Whatever I explain to my kids, I want to have be as true and cohesive as possible which usually means keeping things simple and situational. Because that's life, isn't it? What works in one context may not hold true at all in another. Often, we draw big conclusions based on what we've experienced and part of wisdom is knowing how little we really know and how much there still is to learn.
"What you don't know could fill a library – and it does," my Bubbee used to say.
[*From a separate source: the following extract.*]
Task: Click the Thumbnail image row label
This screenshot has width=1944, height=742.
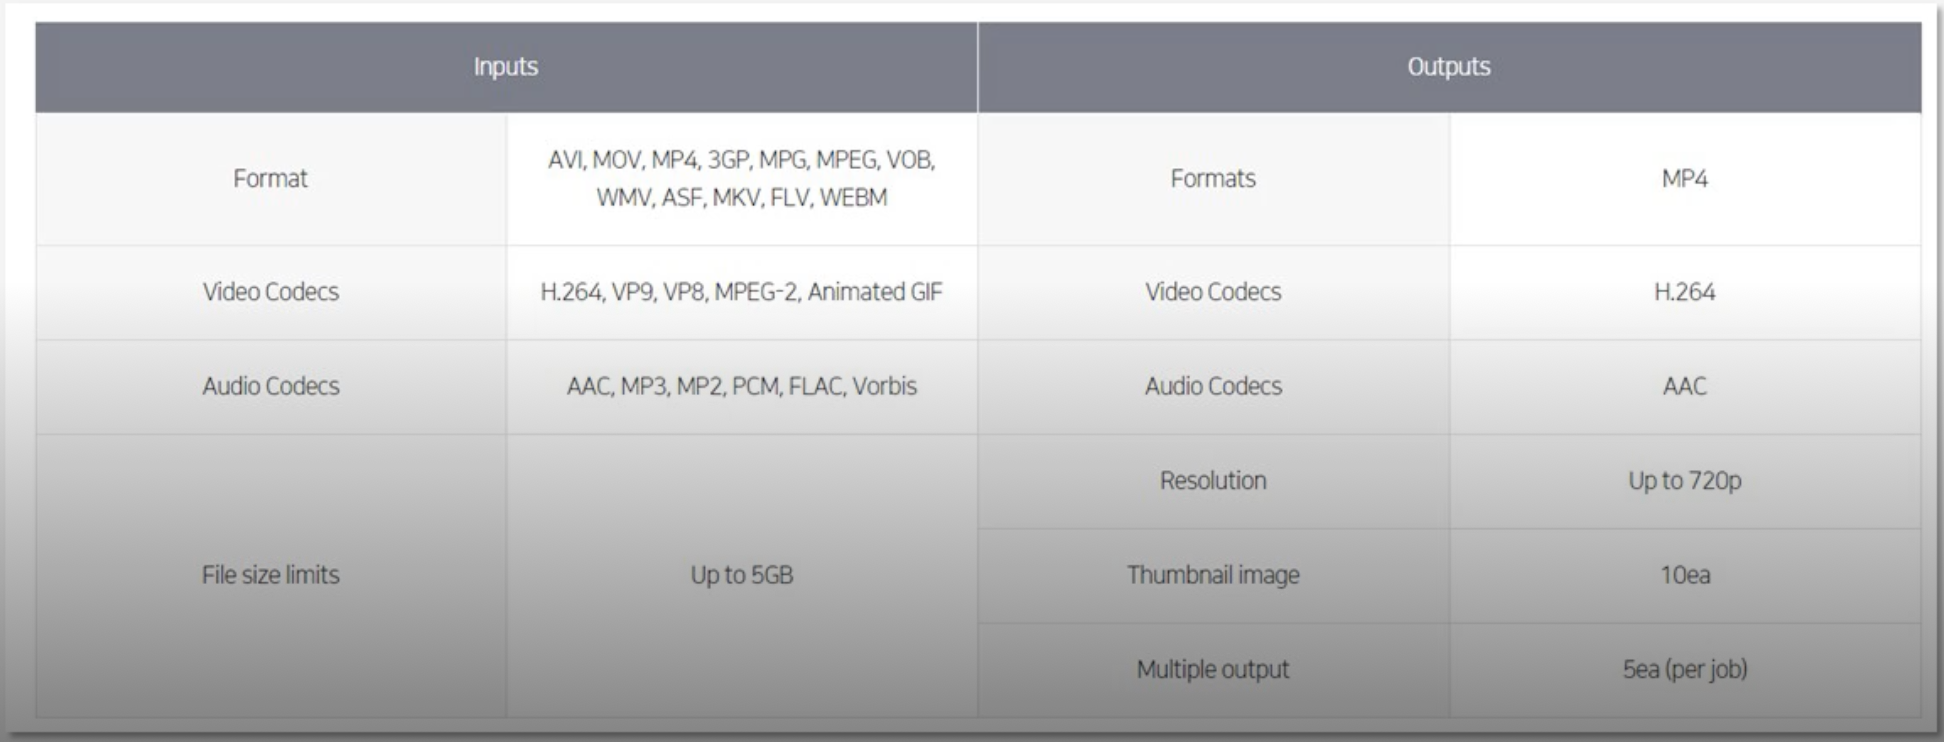Action: 1213,575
That's the real joy of my kids, my time with them and traveling to places with different contexts. Sennen and Ailyn are aware of what they don't know. They want to learn and their minds are open. My privilege is teaching them as best as possible how to keep their minds open and put together information into useful bits without allowing themselves to lose their curiosity or their thirst. So long as they don't quench it with any more of that Pleiades pool water.